Every time we click on the bar, we will see a new sample.

There are several advantages to randomly sample, with the most significant being that we can see different “eras” of content within that bar. In addition, we can quality check our work with random sampling.

“OTHER”

In our content analysis, in at least the initial analysis, we need to understand the big picture. We probably do not care as much about the “long tail”. Normal graphing tools will provide us with charts that dominate that long tail.

../_images/bar-chart-no-other.png

But Content Chimera by default will summarize all the long tail items into an “OTHER”, which is a far simpler graph to dive into.

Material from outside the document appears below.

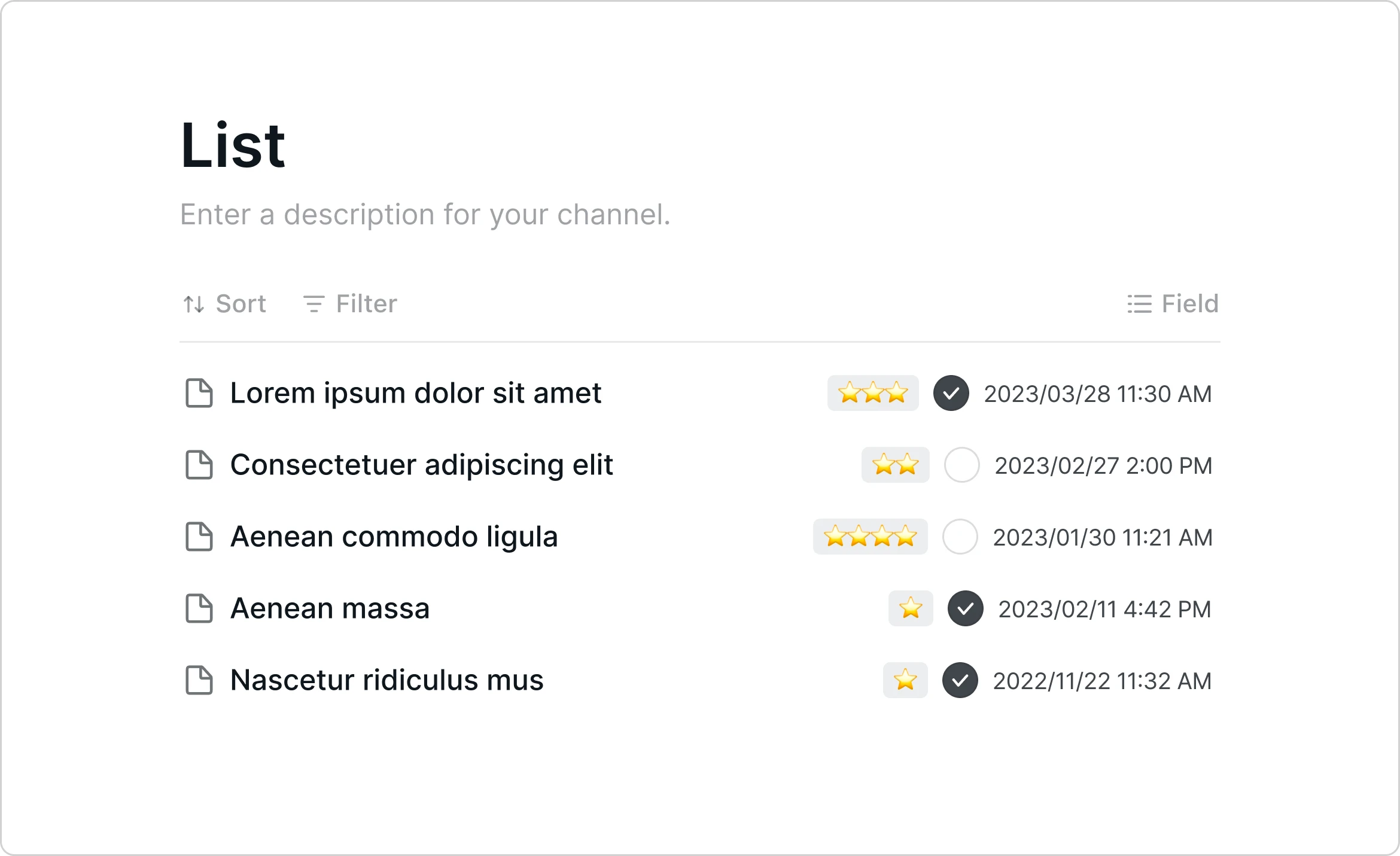The image size is (1400, 856).
Task: Click the document icon beside Nascetur ridiculus mus
Action: pos(199,680)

../_images/bar-chart-other.png

Dates, numbers, and auto-binning

In general we are looking for patterns. We specifically do not want to devolve to charts with tons of bars, which is the default view that normal charting tools will provide. For instance, here is a chart (for another site) where we set “Distribution of” to the date and set the bars to 20 (a maximum of 20 bars):

../_images/binning-dates-example.png

We did not tell it to group by years (of course the actual dates are year/month/date). It happened automatically.

When we set it to a maximum of a thousand we get this (grouped by month):

../_images/date-binning-lots.png

For binning by date to work, the field must be stored as a date. Right now this happens automatically in the date field (pulling from the meta tags, if they are set), but this date is often more of a system date (when it was last cached or something like that). You can also scrape off dates (which the above example used), in which case you have to indicate you are scraping a date for the binning to happen correctly.

This will also happen for numbers (to be more precise, integers) — this is looking at the maximum depth of the content (this site has extremely deep content!):

../_images/integer-binning-example.png

Fundamentally, if there are enough bars to accommodate the actual values, then Content Chimera will not bin. If they won’t fit, then it will bin.

Advanced charting

As with many places in Content Chimera, access the advanced settings for charting via the gear icon. In this case, the gear icon is next to the chart pulldown (these are the bar chart options):

../_images/advanced-charting-gear.png

You will then see the charting options:

../_images/advanced-charting-options.png

Note that the labels and options will change based on the chart type. For example, these are the scatter chart options:

../_images/advanced-charting-scatter-options.png

In general, the tool attempts to carry over settings from one chart type to another as you explore methods of best expressing the point you are trying to make or understand about the content.

This is a description of each option for charting (the description is for bar charts — for treemaps, see the section above):

  • Distribution of. This is the primary field that we are charting in the default bar chart.

  • Two-way arrow. This is to switch “Distribution of” and “Color” fields.

  • Color. How bars will be segmented and colored.

  • Filter. How to filter the chart (what content to include in the chart).

  • Group. How to group the bars.

  • Bars. How many bars there are.

  • Size. The default is the count (of de-duplicated assets). There are two components of sizing: the aggregate function (sum and average are the options) and the field that’s being used for the numeric value. For instance, you could chart size by word count or pageviews. It just needs to be a number.

  • Switch chart type. Switch between bar and treemap.

  • Text size (treemap only). Change the text size.

  • Reset chart. Go back to all defaults (folder1, bar chart, ten bars).

  • Switch orientation. Switch between the bars being horizontal and vertical.

  • Search URL. This isn’t actually a graphing thing, but sometimes you want to see what Content Chimera has captured for a particular URL.

  • Download CSV. Download a CSV that represents what is being graphed (not the raw data, but a summary view roughly correlating with what is visually represented).

  • Full Screen. Show just the graph on you full screen (there is an unresolved issue when you have monitors of different dimensions and pixel densities, so you may not get absolute full screen).